Then I read that in .NET, the BitConverter.IsLittleEndian should reflect what endian the system is using, and when I check the variable in Visual Studio it reports false, ie it is NOT Little-Endian.
Does that have anything to do with 64-bit OS? Any ideas?
EDIT:
My collegue, who sits across from me, did the same test (Win Vista 32-bit) and got the same results
EDIT 2:
This is REALLY strange. Whenever I run the code, and break after the BitConverter did its thing, the IsLittleEndian == false.
BUT, if I add the line  Console.WriteLine(BitConverter.IsLittleEndian); afterwards it is TRUE:
byte[] b2 = new byte[] { 0, 1 };
short b2short = BitConverter.ToInt16(b2, 0);
Console.WriteLine(BitConverter.IsLittleEndian);
// Now the IsLittleEndian is true
But once I remove the Console.WriteLine it is false again.
I can also add that even if I break on the "Console.WriteLine" the IsLittleEndian == true, but if I remove the line altogether it is false.
EDIT 3:
As Mark Gravell pointed out, this must be some timing-bug. If I use the variable BitConverter.IsLittleEndian it is initialized, if I dont (and look on it when breaking) its not initialized and thus false...
                Which intel is it? Could it be IA64? Although I've been assured that even on IA64 it might use LE.
– Marc Gravell
                Jan 7, 2010 at 21:16
I wonder if this is a timing bug, perhaps related to "beforefieldinit"... how are you looking at the value? It is possible that the type-initializer (for BitConverter) isn't getting triggered by the VS debugger (which is peeking under the covers, so to speak). Especially since false is the default value for a field...
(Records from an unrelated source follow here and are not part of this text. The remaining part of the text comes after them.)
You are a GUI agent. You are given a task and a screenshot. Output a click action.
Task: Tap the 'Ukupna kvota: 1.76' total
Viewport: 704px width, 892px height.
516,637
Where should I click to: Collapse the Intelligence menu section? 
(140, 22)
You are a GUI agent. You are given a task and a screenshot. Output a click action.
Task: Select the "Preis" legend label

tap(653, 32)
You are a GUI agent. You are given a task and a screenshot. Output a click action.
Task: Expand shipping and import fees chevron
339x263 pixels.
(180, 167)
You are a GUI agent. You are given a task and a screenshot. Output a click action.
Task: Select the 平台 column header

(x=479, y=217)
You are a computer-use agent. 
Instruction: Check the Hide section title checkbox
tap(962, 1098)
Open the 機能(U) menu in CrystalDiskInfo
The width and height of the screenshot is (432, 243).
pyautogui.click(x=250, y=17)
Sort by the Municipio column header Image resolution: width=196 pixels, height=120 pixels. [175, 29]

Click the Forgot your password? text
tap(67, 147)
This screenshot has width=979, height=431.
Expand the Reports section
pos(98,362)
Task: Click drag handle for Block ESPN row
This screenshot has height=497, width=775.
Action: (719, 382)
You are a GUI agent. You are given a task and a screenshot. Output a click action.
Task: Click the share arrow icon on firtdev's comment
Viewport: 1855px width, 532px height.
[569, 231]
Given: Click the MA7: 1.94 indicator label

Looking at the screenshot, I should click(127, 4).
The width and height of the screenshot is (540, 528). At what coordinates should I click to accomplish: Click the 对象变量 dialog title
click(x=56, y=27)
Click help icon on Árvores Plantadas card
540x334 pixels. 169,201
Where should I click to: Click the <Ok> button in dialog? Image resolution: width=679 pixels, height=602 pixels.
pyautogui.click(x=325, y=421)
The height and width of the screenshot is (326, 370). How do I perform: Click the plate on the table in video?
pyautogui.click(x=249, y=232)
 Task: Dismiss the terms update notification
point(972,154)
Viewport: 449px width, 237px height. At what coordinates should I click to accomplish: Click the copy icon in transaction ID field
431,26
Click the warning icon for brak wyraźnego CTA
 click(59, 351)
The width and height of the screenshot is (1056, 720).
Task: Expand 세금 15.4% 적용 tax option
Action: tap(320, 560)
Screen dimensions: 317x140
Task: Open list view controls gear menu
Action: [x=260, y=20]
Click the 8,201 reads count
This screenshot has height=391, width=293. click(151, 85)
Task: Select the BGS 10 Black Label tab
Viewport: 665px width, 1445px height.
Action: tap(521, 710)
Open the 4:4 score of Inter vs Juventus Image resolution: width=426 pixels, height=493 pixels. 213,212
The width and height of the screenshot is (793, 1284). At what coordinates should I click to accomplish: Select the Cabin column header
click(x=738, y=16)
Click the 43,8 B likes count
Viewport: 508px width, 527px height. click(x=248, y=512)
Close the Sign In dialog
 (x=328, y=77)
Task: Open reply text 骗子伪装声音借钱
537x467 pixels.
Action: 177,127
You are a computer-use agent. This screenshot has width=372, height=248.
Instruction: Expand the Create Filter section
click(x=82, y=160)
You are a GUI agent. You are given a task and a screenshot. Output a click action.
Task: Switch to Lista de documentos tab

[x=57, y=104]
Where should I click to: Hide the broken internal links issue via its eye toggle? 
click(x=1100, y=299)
The IsLittleEndian static field is set in the static constructor; and the time that an initializer executes is... very hard to predict. If you are using a debugger, all bets are off. The only way to reliably check the value of this field is via code (when the CLR will run the initializer at some point before it is required):
bool isLittleEndian = BitConverter.IsLittleEndian;
Don't trust the debugger / watch windows etc.
                Im am looking at it by breaking the code or Console.Writeline. That might be it, it isnt initialized when breaking the code, but it is initialized when I am using it in code, like Console.WriteLine.
– Ted
                Jan 7, 2010 at 21:33
                Since he says it is false if he removes the line altogether, this leads me to think that he has put the breakpoint on the line before, which would trigger before BitConverter is used. I wonder what would happen if he just added another line after his call to ToInt16, which did nothing related to BitConverter, and breaked on that line instead, would it then show true?
– Lasse V. Karlsen
                Jan 7, 2010 at 21:34
                Lasse: If the BitConverter.IsLittleEndian is used (like the Console.WriteLine) it is initializeed even before the line is executed. This, it is true even before BitConverter is used at all.
– Ted
                Jan 7, 2010 at 21:39
                For extra fun: I've just discovered that this readonly property is in fact read/write through the visual studio "Immediate Window". The value you set gets reported back in the immediate window and by tooltips etc, but not if you access the flag in code.  The value you set also gets ignored when you actually do a conversion.
– Nigel Hawkins
                Sep 6, 2011 at 10:36
Raymond Chen gives an expanded answer to the question here (mirror, with better formatting here).
The gist of it is that:
  
Reading a member from the debugger does not execute the code to initialize that member.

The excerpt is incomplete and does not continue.